Under penalties of perjury, I declare that I have examined this reportable transaction disclosure statement and, to the best of my knowledge and belief, this reportable transaction disclosure statement is true, correct, and complete. This declaration is based on all information of which I, as paid preparer, have any knowledge.

(C)Taxpayer under examination or Appeals consideration. A taxpayer making a disclosure under paragraph (g)(5) of this section with respect to a taxable year under examination or Appeals consideration by the IRS must satisfy the requirements of paragraphs (g)(5)(i)(A) and (B) of this section and also submit a copy of the submission to the IRS examiner or Appeals officer examining or considering the taxable year(s) to which the disclosure under this paragraph (g) relates.

(D)Date the one-year period will begin to run if paragraph (g)(5) satisfied. Unless an earlier expiration is provided for in paragraph (g)(6) of this section, the time to assess tax under this paragraph (g) will not expire before one year after the date on which the Secretary is furnished the information from the taxpayer that satisfies all of the requirements of paragraphs (g)(5)(i)(A) and (B) of this section and, if applicable, paragraph (g)(5)(i)(C) of this section. If the taxpayer does not satisfy all of the requirements on the same date, the one-year period will begin on the date that the IRS is furnished the information that, together with prior disclosures of information, satisfies the requirements of this paragraph (g)(5). For purposes of this paragraph (g)(5), the information is deemed furnished on the date the IRS receives the information.

(ii)Exception for returns other than annual returns. The IRS may prescribe alternative procedures to satisfy the requirements of this paragraph (g)(5) in a revenue procedure, notice, or other guidance published in the Internal Revenue Bulletin for circumstances involving returns other than annual returns.

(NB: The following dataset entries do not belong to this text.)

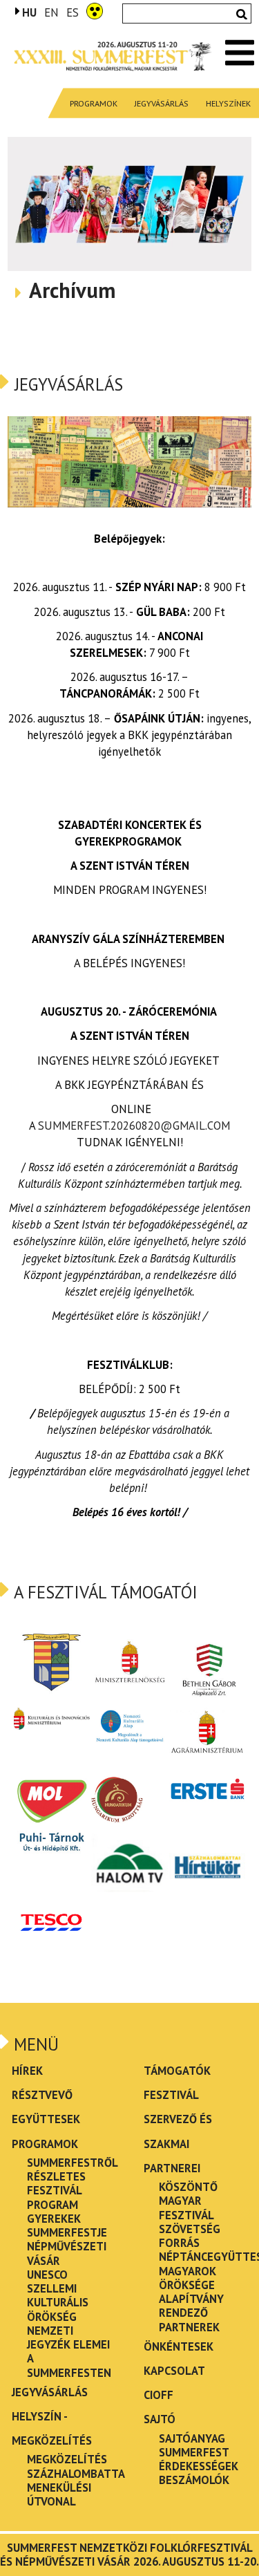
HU (29, 12)
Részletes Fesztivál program (56, 2190)
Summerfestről (72, 2162)
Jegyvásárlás (162, 103)
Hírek (27, 2070)
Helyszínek (228, 103)
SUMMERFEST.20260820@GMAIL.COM (134, 1125)
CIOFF (158, 2394)
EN (51, 12)
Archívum (72, 291)
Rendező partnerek (189, 2319)
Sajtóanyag (192, 2438)
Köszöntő (188, 2186)
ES (72, 12)
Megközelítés (67, 2459)
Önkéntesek (178, 2346)
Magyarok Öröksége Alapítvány (191, 2285)
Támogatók (177, 2070)
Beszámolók (194, 2480)
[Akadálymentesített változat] (94, 9)
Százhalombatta (76, 2473)
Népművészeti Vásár (66, 2253)
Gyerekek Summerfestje (67, 2225)
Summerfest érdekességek (198, 2459)
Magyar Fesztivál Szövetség (189, 2215)
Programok (93, 103)
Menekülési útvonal (59, 2494)
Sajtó (159, 2419)
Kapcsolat (174, 2370)
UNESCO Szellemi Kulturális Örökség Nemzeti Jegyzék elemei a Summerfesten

(6)Material advisor's disclosure of a listed transaction not properly disclosed by a taxpayer under section 6011 -

(i)In general. In response to a written request of the IRS under section 6112, a material advisor with respect to a listed transaction must furnish to the IRS the information described in section 6112 and § 301.6112-1(b) in the form and manner prescribed by section 6112 and § 301.6112-1(e). If the information the material advisor furnishes identifies the taxpayer as a person who entered into the listed transaction, regardless of whether the material advisor provides the information before or after the taxpayer's failure to disclose the listed transaction under section 6011, then the requirements of this paragraph (g)(6) will be satisfied for that taxpayer. The requirements of this paragraph (g)(6) will be considered satisfied even if the material advisor furnishes the information required under section 6112 to the IRS after the date prescribed in section 6708 or published guidance relating to section 6708.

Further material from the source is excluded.